Virgin develops computational models that account for these complexities to help design lighter, more slender aircraft and prevent the catastrophic threat of vibration fatigue. Using his background in structural engineering, he builds and tests precise 3D-printed models of the designs in his laboratory and conducts even more sophisticated experiments at the U.S. Air Force Research Laboratory.
His work also has included a project for NASA to design massive one-kilometer-square solar sails to deploy in space like an umbrella that the sun would propel via the light force of its photons rather than by converting energy through solar cell panels.
Virgin is currently working on an NSF-funded project to study loads and the unpredictable weak spots of cylinders that could lead to sudden failure, not unlike a crushed drink can. This is important to many applications in aerospace from the fuselage of aircraft to cylindrical solid rocket boosters for NASA.
Peers have recognized Virgin’s work by conferring upon him honors including the John P. Davis Award for a research paper with Robert Kielb by the International Gas Turbine Institute of the American Society of Mechanical Engineers and the M.M. Frocht Award for outstanding achievement as an educator from the Society for Experimental Mechanics. He is active in the classroom teaching in the undergraduate Aerospace Certificate program.
“What makes it interesting for me is the constant quest to make structures lighter weight in aerospace.”
Modeling Vortices and Wakes for Rotorcraft and Wind Turbines
Associate Professor of Mechanical Engineering & Materials Science
Donald Bliss conducts research in aerodynamics and acoustics, with an emphasis on modeling vortex wakes for flight vehicles–primarily rotorcraft–and horizontal- and vertical-axis wind turbines. His theoretical research seeks physical understanding and analytical formulations that lead to more computationally efficient solutions to real-world problems.
Vortical structures (regions of rotational motion created by the viscous shearing motion created by the interaction of the fluid with solid surfaces, such as wings and rotor or turbine blades) are very persistent and strongly influence the overall flow field. Wake structures substantially change performance and create power loss associated with the energy left behind in the wake. Coupled together, and since the wake also interacts with itself, vortical and wake structure problems are especially challenging analytically and computationally.
Helicopters experience coupled wake/blade influences, where the blades pass over their own wakes, and sometimes through them. Vortex wakes are also especially important to understand given their effect on the performance of wind turbines, both from their influence on the turbine that generated the wake and due to the “wake shielding” effect in wind farms, where downwind turbines operate less efficiently due to the wakes of upwind turbines.
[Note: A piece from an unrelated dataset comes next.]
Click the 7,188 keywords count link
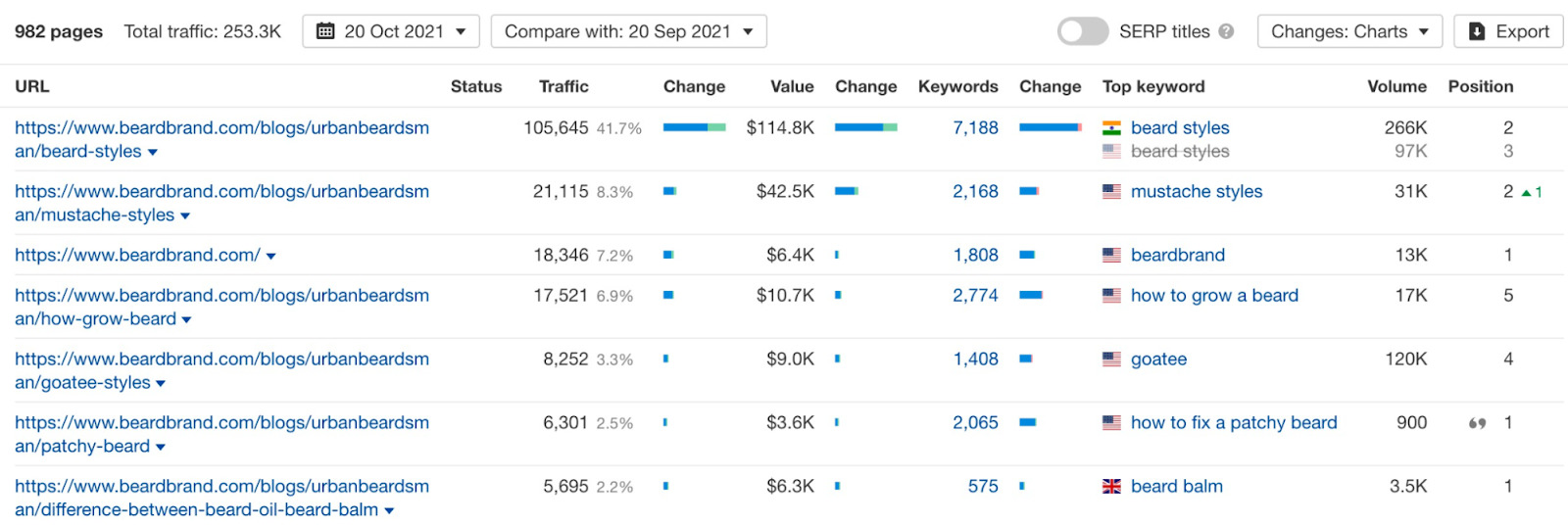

Bliss’ other interests in aerodynamics include an improved analytical theory for low-aspect-ratio wings, the prediction of air loads in unsteady supersonic flow, and the acoustics of flight vehicle interior noise. For interior noise acoustic modeling, Bliss has developed an accurate and efficient analysis method that includes acoustic radiation, reflection and transmission associated with flexible structural surfaces.
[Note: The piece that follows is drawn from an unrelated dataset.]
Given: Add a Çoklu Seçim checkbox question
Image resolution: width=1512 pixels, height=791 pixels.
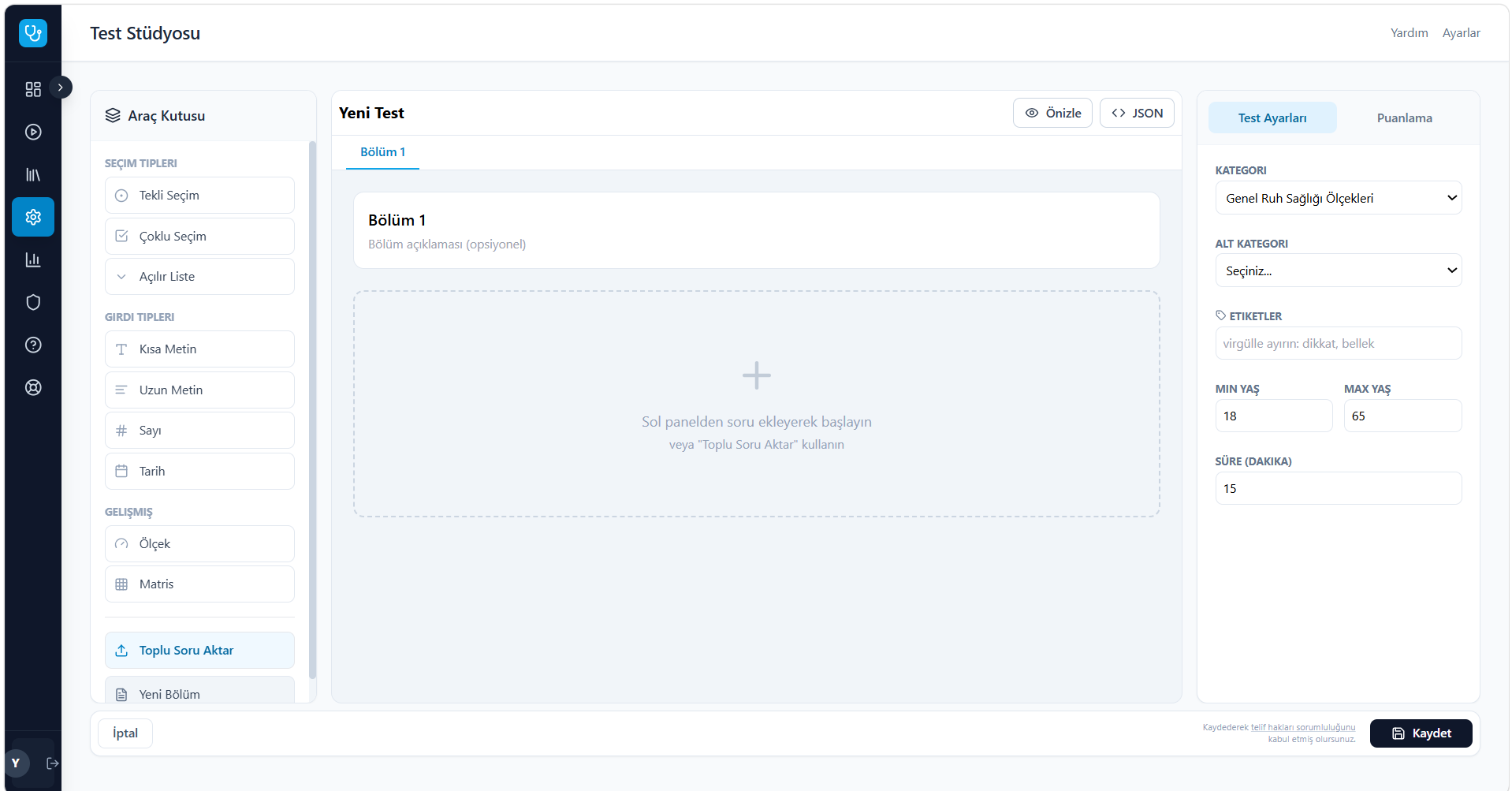Looking at the screenshot, I should (199, 237).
A dedicated educator, Bliss also serves as the director of undergraduate studies in the Department of Mechanical Engineering & Materials Science.
“The creative development of new engineering methodologies, both in practice and in education, requires understanding the linkage between physical insight, mathematical analysis, and computational implementation. This understanding leads to accurate and efficient ways to reduce the complexity of engineering problems.”